Work to do>
Rename "screenshot" to "image" throughout the records below, keeping everything else the same, and leave the pictures out of your answer.

--

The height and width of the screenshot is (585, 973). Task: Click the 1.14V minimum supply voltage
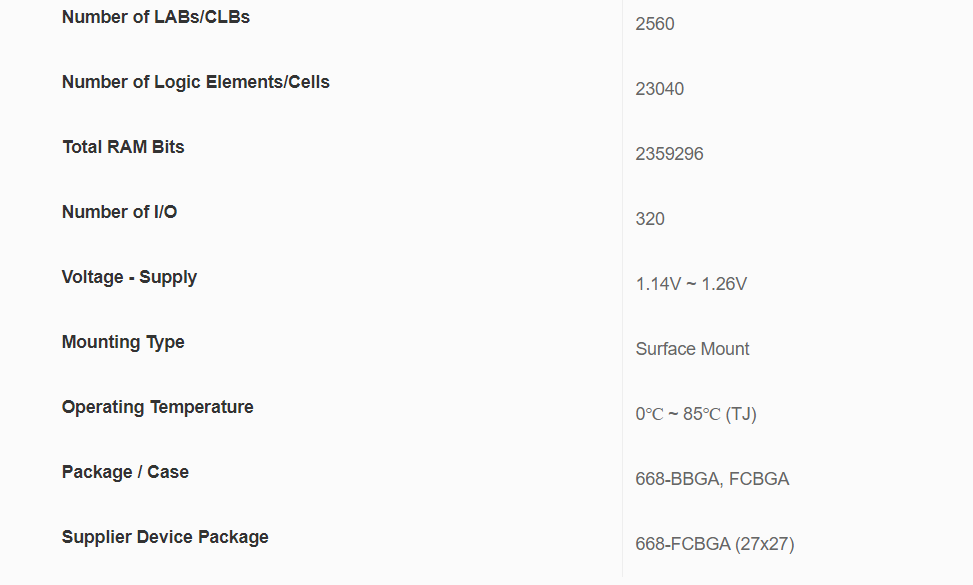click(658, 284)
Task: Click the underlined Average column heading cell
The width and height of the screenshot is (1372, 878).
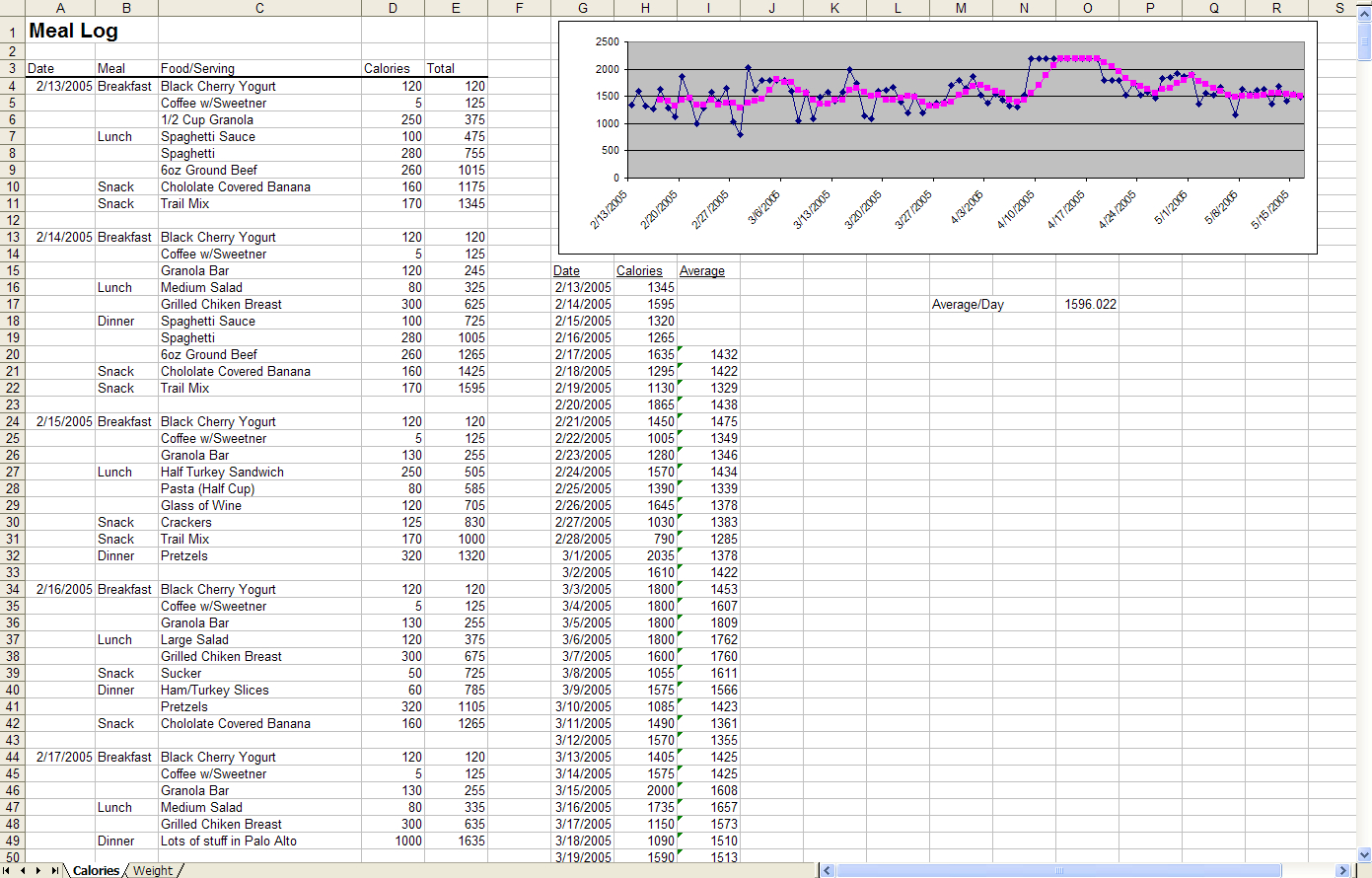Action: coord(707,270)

--

Exercise answer>
The height and width of the image is (585, 973). Task: Click the 1.14V minimum supply voltage
click(658, 284)
Task: Click the underlined Average column heading cell
The width and height of the image is (1372, 878).
Action: coord(707,270)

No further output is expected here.